Black Money: The government needs to bring down the tax rates and seek voluntary compliance by education. The restrictive and deeming provision including Section 50C, 56, 14A, 43CA, 269SS/T and many such sections need to be relooked into. Immediate amendment in rules can give the major
relief. The various legislative attempts by the government has not been able to bring back black
money but has only closed the channel of circulation and productive use of the money thereby negatively impacting economic activity, capital creation and growth of real estate, trading, manufacturing and service sector. The government need not question each transation and provide leeway and flexibility to genuine business transactions. It is imperative that Black Money generation must be stopped and all that, which has been created in the past must come out and put to productive use.

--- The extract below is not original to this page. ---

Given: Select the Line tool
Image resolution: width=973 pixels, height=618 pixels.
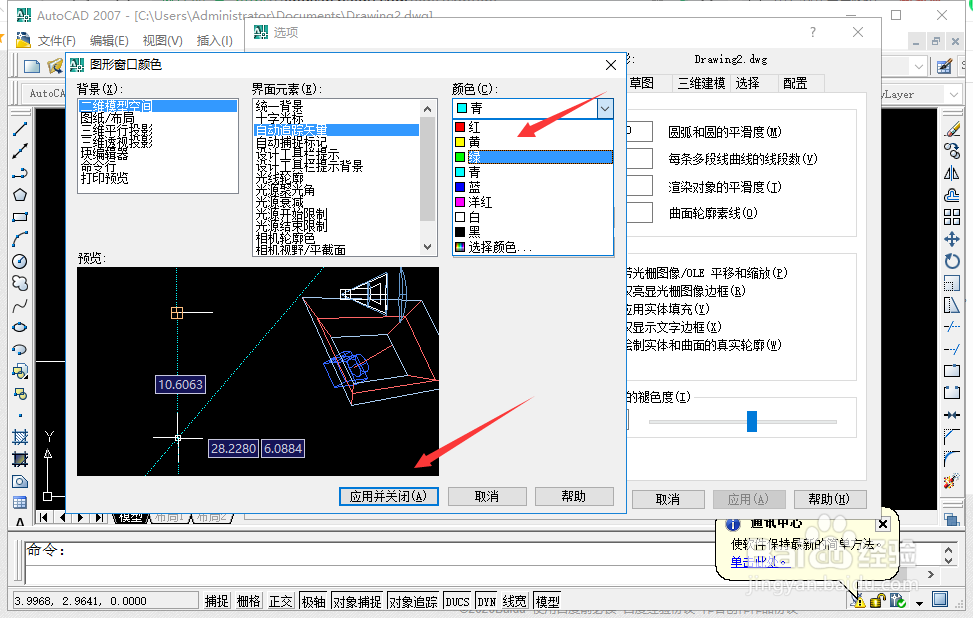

Sector Specific Issues: The sector specific issues need to be directly addressed by providing:-

  • Fiscal Adjustment- Custom Duty, Excise and Duty Drawback within WTO Framework
  • Vat and Service tax rates reduction
  • Interest Subvention
  • Infrastructure Support
  • Policy Support
  • Reschedulement of loans
  • Infusion of Risk Capital

The seriously ailing sector like Sugar, Real Estate, Cement and SME Industries and service sector
require immediate government support and action. The industry, services and agriculture all have
suffered during UPA regime and Modi government now needs to act smartly and swiftly.

PSUs: There is immediate need to objectively assess the functioning of all PSUs, their relevance, feasibility and accountability of its management. Governance in PSUs must be much more transparent. It is understood that substantial number of PSUs need to revamp their Boards including appointment of Independent Directors.

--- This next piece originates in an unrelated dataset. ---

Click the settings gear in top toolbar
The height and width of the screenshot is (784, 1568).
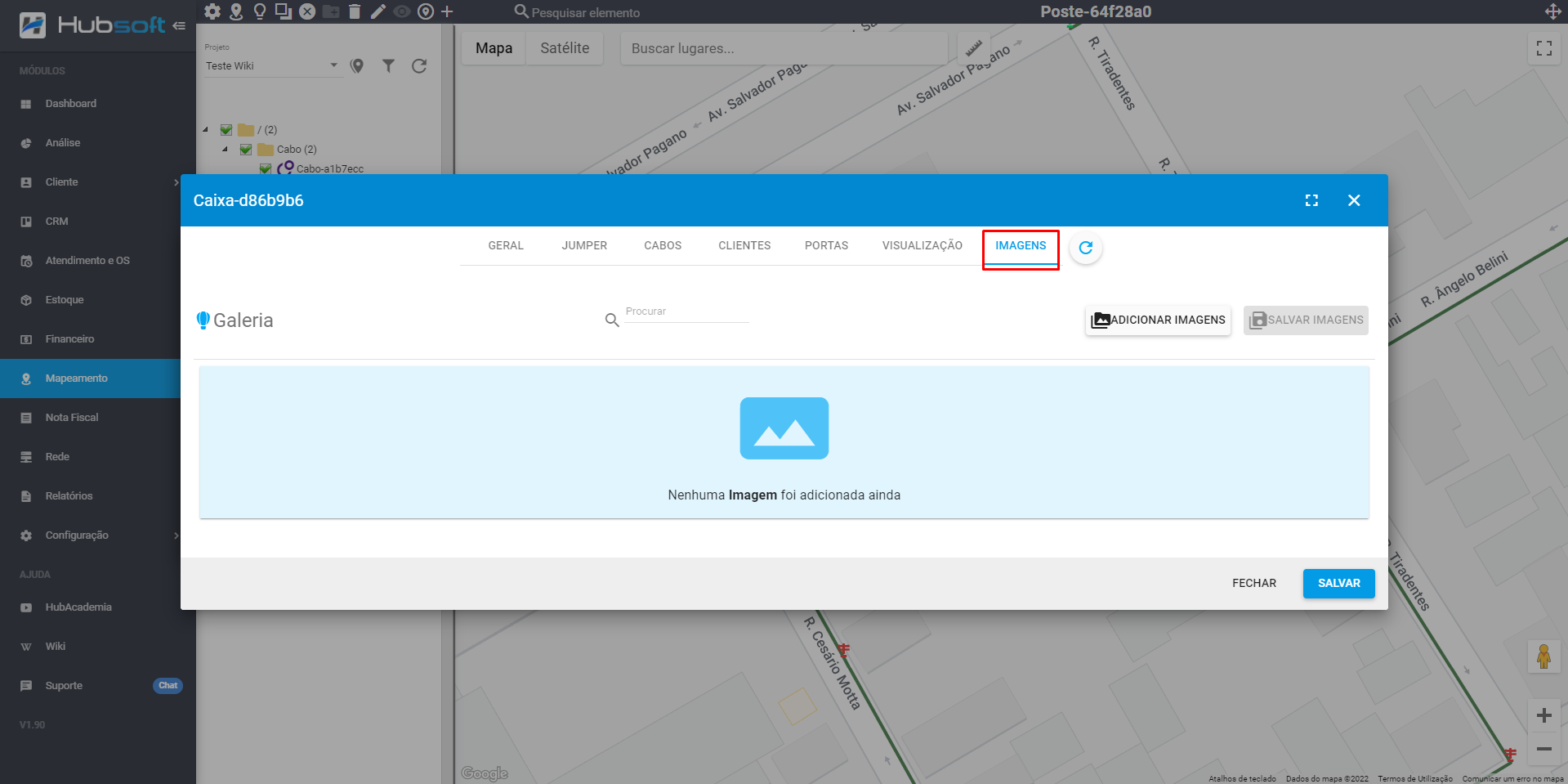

Financial Institutions: Availability of low cost debt and risk capital is crucial to growth and development. State level and All India Financial Institutions need to be strengthened and beefed up with policy changes to channelize low cost resources to the businesses. The message has to be loud and clear that finance needs to be provided to all small and mid-sized entrepreneurs without insisting on collaterals. No credit exercise can be risk free and NPAs should not desist the government or financial institutions and banks for expansion of credit.
The lending need not be seen with suspicion and free hand at policy level as well as operational level needs to be given to bankers and lenders. SARFESAI and DRT are enough structures to recover genuine dues. Government has become a major stake holder besides financial institutions and investors. Exemptions from Corporate Governance measures may be given subject to safeguard of
these stake holders.

Rules should be made to make the Substantive Law implementable and to prescribe procedures.
However, government should resist dilution of substantive law through rules and notifications, like
in the case of CSR. Any Law should be principle based instead of rule based. It is important that the
lender's lending behaviour must give way to Development Banker's mind set. The government
need not worry about it's criticism inside or outside the parliament. All genuine efforts to promote
businesses and growth resulting into higher employment, health, education, housing, level of earning and living of common man will answer all criticism politically as well as on the ground. Chartered Accountants are committed to support this exercise by fine tuning the suggestions in a practical
manner in the national interest. There is also a need to communicate to the masses, the steps being taken in their long term interest and that results shall be visible in near future.